● What this task involves
Your job is to print, exactly, the lines in the data below from the line with "New KTM bikes in stock (63, 437)" through the line with "Portfel też potrzebuje", both included, and to omit any picture.

● The records

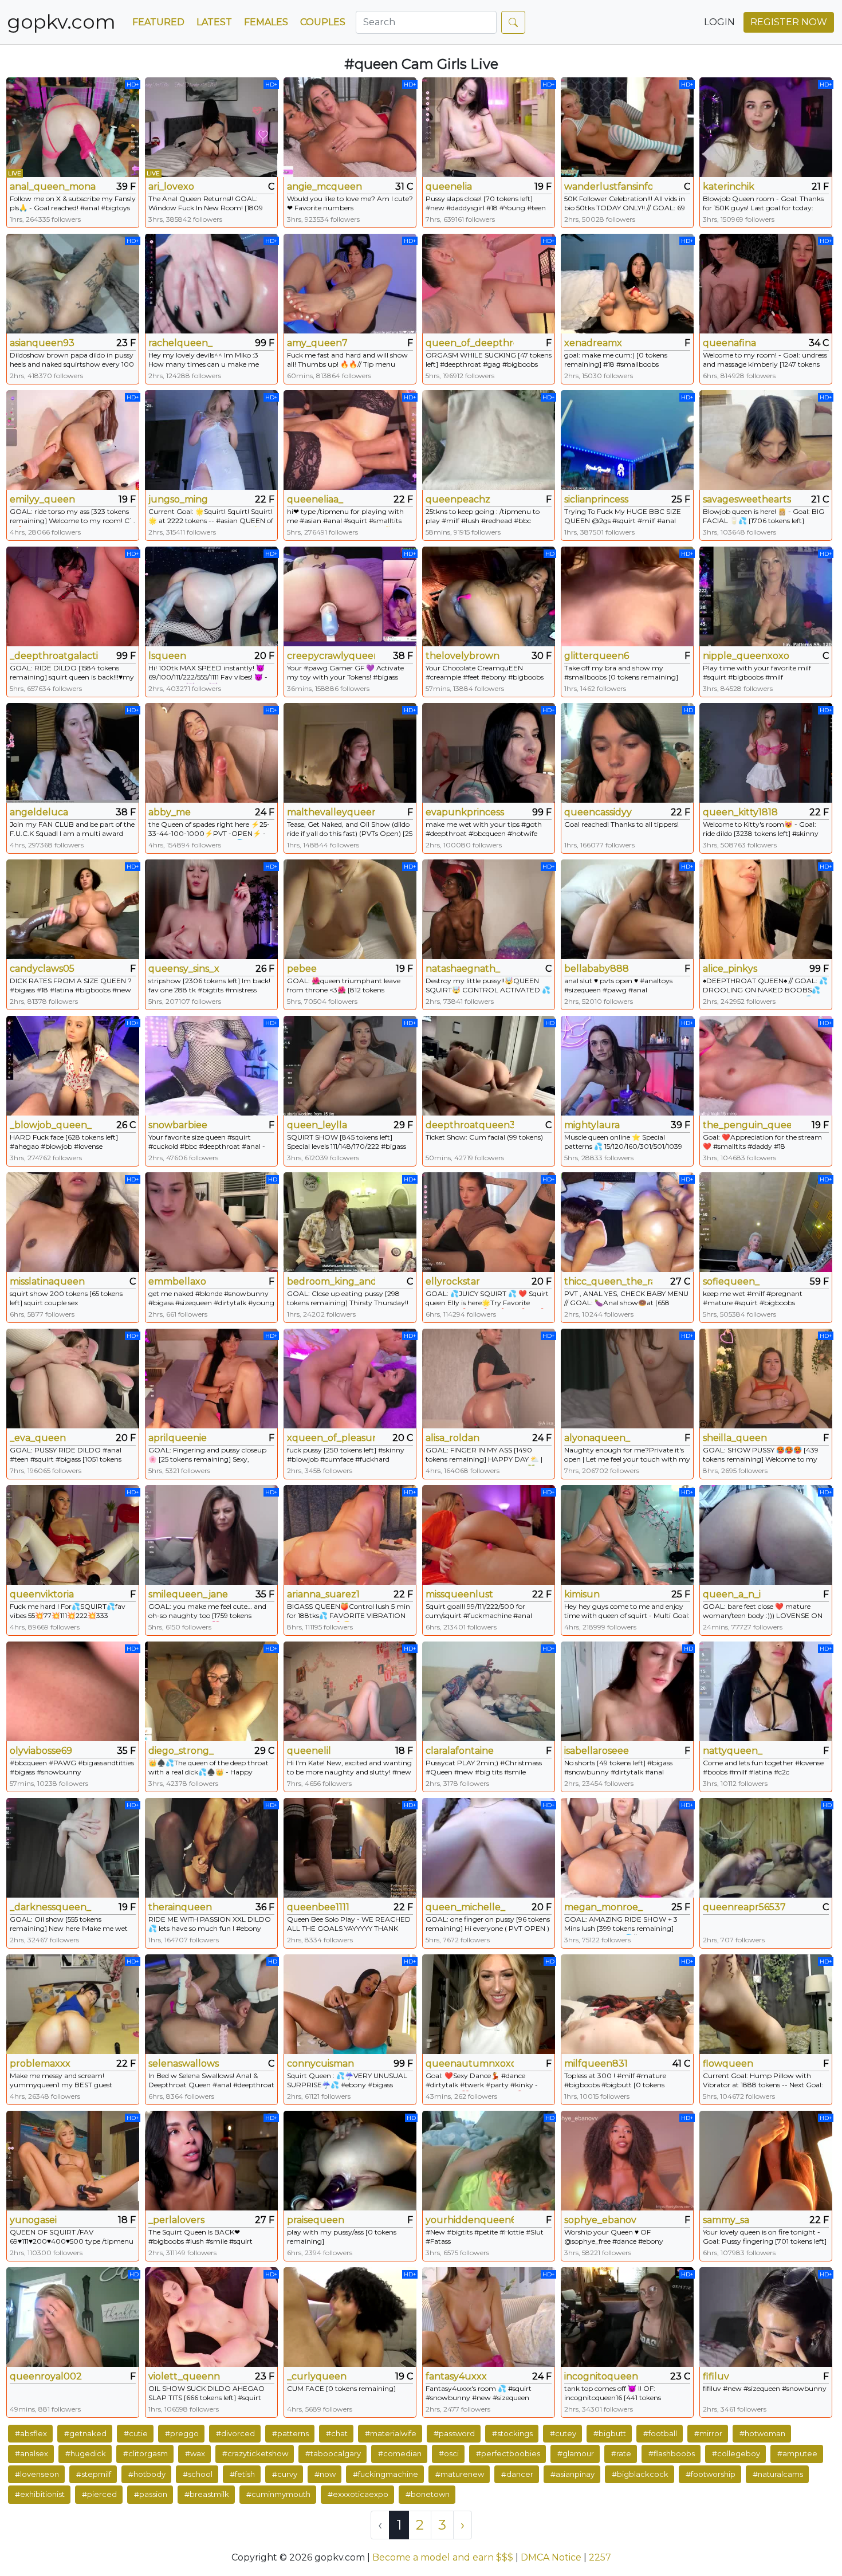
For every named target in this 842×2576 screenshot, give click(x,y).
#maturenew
...
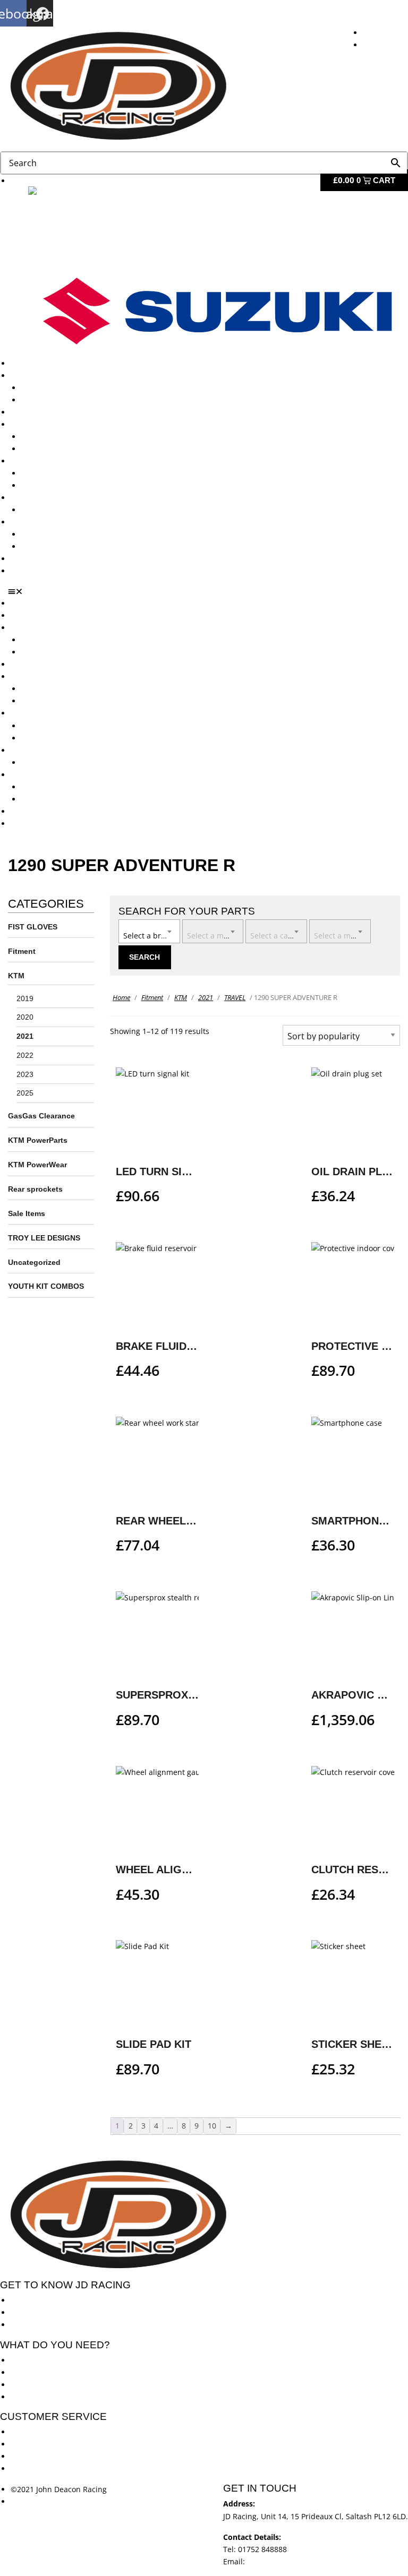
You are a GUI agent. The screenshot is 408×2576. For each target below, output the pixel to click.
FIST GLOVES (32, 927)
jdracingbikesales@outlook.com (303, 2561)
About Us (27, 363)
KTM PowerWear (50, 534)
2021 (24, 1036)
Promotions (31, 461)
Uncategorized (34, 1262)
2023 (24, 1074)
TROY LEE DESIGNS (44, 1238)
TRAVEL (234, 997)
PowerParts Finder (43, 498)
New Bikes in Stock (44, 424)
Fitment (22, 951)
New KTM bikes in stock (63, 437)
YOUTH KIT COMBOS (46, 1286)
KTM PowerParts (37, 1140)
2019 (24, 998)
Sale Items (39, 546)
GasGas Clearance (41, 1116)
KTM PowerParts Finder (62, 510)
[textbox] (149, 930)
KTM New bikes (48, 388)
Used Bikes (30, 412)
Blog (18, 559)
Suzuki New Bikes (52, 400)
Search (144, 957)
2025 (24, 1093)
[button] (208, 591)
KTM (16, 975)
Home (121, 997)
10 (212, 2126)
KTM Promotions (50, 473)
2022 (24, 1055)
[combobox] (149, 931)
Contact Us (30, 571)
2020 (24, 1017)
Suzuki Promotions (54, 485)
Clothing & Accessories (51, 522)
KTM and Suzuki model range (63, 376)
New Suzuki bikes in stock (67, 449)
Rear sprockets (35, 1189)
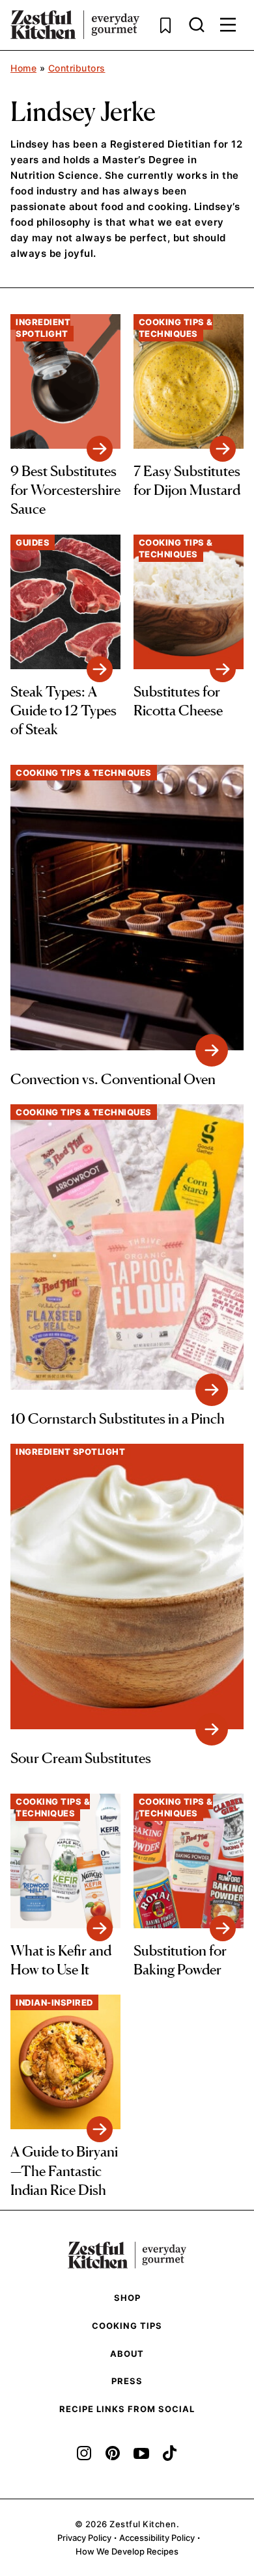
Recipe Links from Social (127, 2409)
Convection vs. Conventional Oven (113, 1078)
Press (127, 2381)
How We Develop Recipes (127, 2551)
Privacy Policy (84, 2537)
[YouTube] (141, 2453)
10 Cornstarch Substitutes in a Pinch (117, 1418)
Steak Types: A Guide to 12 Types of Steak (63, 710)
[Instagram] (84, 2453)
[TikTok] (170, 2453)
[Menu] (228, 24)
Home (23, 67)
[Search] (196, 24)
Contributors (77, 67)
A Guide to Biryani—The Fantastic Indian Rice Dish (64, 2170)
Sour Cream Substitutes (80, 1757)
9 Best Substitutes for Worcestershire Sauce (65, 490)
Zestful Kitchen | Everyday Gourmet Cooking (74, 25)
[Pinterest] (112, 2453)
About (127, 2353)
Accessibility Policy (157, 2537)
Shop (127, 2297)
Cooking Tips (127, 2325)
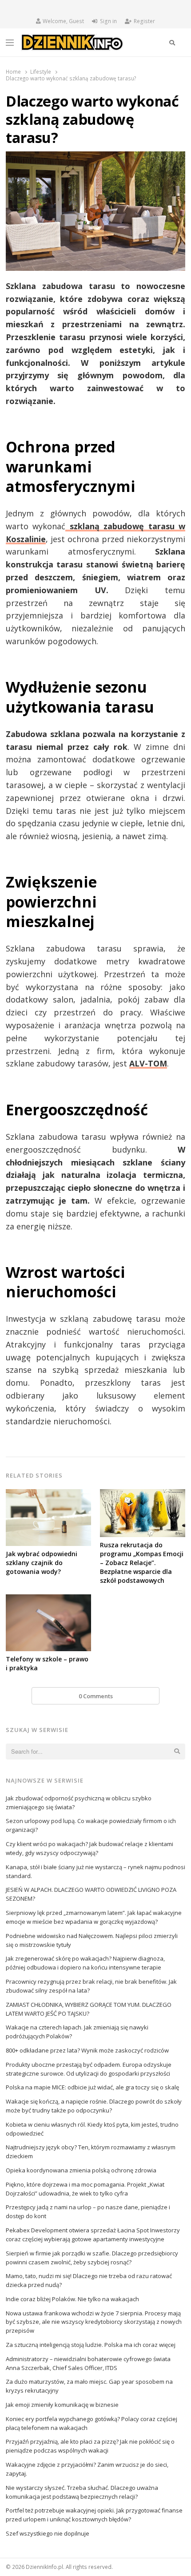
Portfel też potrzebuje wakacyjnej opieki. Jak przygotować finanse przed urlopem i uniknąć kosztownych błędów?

● Response to this task
New KTM bikes in stock (63, 437)
YOUTH KIT COMBOS (46, 1286)
KTM PowerParts (37, 1140)
2019 (24, 998)
Sale Items (39, 546)
GasGas Clearance (41, 1116)
KTM PowerParts Finder (62, 510)
[textbox] (149, 930)
KTM New bikes (48, 388)
Used Bikes (30, 412)
Blog (18, 559)
Suzuki New Bikes (52, 400)
Search (144, 957)
2025 (24, 1093)
[button] (208, 591)
KTM (16, 975)
Home (121, 997)
10 (212, 2126)
KTM Promotions (50, 473)
2022 (24, 1055)
[combobox] (149, 931)
Contact Us (30, 571)
2020 (24, 1017)
Suzuki Promotions (54, 485)
Clothing & Accessories (51, 522)
KTM and Suzuki model range (63, 376)
New Suzuki bikes in stock (67, 449)
Rear sprockets (35, 1189)
Recipe Links from Social (127, 2409)
Convection vs. Conventional Oven (113, 1078)
Press (127, 2381)
How We Develop Recipes (127, 2551)
Privacy Policy (84, 2537)
[YouTube] (141, 2453)
10 Cornstarch Substitutes in a Pinch (117, 1418)
Steak Types: A Guide to 12 Types of Steak (63, 710)
[Instagram] (84, 2453)
[TikTok] (170, 2453)
[Menu] (228, 24)
Home (23, 67)
[Search] (196, 24)
Contributors (77, 67)
A Guide to Biryani—The Fantastic Indian Rice Dish (64, 2170)
Sour Cream Substitutes (80, 1757)
9 Best Substitutes for Worcestershire Sauce (65, 490)
Zestful Kitchen | Everyday Gourmet Cooking (74, 25)
[Pinterest] (112, 2453)
About (127, 2353)
Accessibility Policy (157, 2537)
Shop (127, 2297)
Cooking Tips (127, 2325)
Portfel też potrzebuje wakacyjnej opieki. Jak przygotować finanse przed urlopem i uniknąć kosztownych błędów?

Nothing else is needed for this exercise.